Los vitoreas del equipo me sacaron de mi ensoñación, el deporte es de mis actividades favoritas, competir solo mejoraba el asunto. La capitana me miró de mala gana, la ignoré, no queriendo iniciar una discusión y seguimos con el partido.

Ganamos por unos cuantos puntos de más. El capitán que resulto ser el chico pelirrojo me notificó que las convocatorias serian en unas cuantas semanas, con una sonrisa le agradecí.

Mire el reloj que se encontraba en la pared del gimnasio, 5 minutos para el medio día.

Suspire satisfecha, me daría una ducha y me cambiaría, aunque primero debía recoger mis pertenencias y orar para que las elecciones de ropa de mis padres no me hicieran parecer una monja. 

[🍁]

María José era conocida por su excelencia académica y ser la hija de la coordinadora en el instituto le daba cierto prestigio entre los estudiantes. 

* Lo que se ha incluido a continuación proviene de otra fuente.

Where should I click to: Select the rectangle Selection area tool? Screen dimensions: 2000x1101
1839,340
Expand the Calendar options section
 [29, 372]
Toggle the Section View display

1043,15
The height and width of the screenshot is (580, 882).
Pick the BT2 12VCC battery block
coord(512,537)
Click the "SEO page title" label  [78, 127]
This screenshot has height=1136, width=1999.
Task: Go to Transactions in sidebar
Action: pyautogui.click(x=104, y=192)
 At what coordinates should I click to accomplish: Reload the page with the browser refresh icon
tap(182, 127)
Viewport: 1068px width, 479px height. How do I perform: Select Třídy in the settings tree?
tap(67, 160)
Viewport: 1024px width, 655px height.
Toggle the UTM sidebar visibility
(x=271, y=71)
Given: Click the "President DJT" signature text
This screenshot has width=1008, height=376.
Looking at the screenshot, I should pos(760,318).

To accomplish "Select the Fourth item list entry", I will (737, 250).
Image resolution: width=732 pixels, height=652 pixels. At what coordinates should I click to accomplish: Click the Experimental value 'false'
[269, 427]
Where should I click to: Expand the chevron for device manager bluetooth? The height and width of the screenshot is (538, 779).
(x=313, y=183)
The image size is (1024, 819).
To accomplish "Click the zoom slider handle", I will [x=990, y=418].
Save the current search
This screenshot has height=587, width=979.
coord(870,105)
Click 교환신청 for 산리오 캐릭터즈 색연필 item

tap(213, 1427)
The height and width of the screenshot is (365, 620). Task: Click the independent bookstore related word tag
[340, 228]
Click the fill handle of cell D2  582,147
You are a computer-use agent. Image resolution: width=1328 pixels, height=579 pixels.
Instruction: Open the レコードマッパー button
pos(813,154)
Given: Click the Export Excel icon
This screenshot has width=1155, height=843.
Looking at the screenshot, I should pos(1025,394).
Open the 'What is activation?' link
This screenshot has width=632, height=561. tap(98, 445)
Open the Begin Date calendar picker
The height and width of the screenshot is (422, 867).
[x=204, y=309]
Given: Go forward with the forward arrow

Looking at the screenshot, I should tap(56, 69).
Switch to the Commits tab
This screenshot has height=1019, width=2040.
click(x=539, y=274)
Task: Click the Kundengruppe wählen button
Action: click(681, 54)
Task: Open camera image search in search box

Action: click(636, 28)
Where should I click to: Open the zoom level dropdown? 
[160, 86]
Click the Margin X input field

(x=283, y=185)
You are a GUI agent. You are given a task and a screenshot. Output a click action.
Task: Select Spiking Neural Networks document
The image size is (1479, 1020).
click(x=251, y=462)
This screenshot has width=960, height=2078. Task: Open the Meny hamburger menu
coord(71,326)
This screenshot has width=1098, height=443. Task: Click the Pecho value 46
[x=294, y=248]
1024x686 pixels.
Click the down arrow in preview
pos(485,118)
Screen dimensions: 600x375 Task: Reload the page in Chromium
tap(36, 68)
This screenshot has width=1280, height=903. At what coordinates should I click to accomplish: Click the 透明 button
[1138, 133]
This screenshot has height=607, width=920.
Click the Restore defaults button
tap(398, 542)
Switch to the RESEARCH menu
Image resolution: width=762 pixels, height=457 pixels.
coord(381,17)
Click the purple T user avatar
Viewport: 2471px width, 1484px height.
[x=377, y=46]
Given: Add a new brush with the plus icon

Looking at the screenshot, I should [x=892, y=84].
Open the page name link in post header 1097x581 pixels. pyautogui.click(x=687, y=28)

Aunque su vida social era prácticamente inexistente, las personas que se acercaban siempre querían algo a cambio, con el tiempo se convenció que la amistad no existía, y se prometió no confiar en nadie. Ofrecía su ayuda y participaba en cada grupo que la necesitara, sonriendo sin importar las risas a sus espaldas o las burlas silenciosas.